Stealthily, through silent mounds of sleep
dawn creeps, and morning mist, a shimmering
translucent-grey gauze, obscures field and hill,
concealing the face of fear with an umbered shroud.
(Who – who can know which way the wind will blow?)

So the pearl-grey dew, crawling over these leaden souls drips solitary tears through the armour of grey-eyed sleep,
as a white horse screams after some half-perceived phantom
soaring with lark-flight into an opalescent sky.
(Can the horse know which way the wind will blow?)

From that to this fixed stillness; the immobility of waiting;
pikemen, archers, the gently born, like so many grey statues
tipped with steel, honoured in the sun’s random knighthood.
Eyes and souls are one; neither boastful hazard, nor prayer
can truly know which way the wind will blow.

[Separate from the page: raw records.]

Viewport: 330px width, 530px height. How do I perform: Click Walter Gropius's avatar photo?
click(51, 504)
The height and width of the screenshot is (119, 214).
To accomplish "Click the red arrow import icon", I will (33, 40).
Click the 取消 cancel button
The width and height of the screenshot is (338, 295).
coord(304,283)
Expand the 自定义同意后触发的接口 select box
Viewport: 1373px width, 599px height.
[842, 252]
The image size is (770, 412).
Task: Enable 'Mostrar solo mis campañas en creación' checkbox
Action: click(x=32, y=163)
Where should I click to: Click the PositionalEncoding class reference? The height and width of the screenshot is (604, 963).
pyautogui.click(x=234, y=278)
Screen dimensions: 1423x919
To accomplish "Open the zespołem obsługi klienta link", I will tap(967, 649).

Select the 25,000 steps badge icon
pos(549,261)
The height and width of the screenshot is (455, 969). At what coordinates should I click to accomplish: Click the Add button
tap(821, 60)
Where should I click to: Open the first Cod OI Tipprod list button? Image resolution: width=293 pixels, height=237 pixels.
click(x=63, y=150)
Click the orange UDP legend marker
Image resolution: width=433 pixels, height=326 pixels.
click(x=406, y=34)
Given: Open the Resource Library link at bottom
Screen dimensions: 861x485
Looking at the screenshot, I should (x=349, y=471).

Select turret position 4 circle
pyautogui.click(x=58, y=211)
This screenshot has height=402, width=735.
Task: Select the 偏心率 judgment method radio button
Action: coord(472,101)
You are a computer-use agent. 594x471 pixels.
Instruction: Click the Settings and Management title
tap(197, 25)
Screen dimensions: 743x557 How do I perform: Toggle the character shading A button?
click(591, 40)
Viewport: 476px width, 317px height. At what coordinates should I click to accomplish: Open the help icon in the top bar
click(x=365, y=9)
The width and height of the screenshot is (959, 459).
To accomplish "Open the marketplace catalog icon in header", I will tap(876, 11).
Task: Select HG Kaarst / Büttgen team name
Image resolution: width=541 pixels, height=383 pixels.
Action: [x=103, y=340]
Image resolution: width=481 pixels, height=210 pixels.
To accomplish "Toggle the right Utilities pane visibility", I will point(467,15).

A flustered pennant subsides, embarrassed as at the false start
of a race, but stirs again, to filter through the army spread,
like a monstrous hedgehog, on Ambien Hill. Where it touches,
swift and cold, will there the eternal grey sleep reside?
(Only time can know which way the wind will blow.)

Its dying breath disturbs, almost imperceptibly, the dawn's
white horse; shivers upwards over flesh and armoured majesty; with faint chill anoints the troubled face and tortured crown
of him, who most of all, must ache to know
in which direction the wind will blow.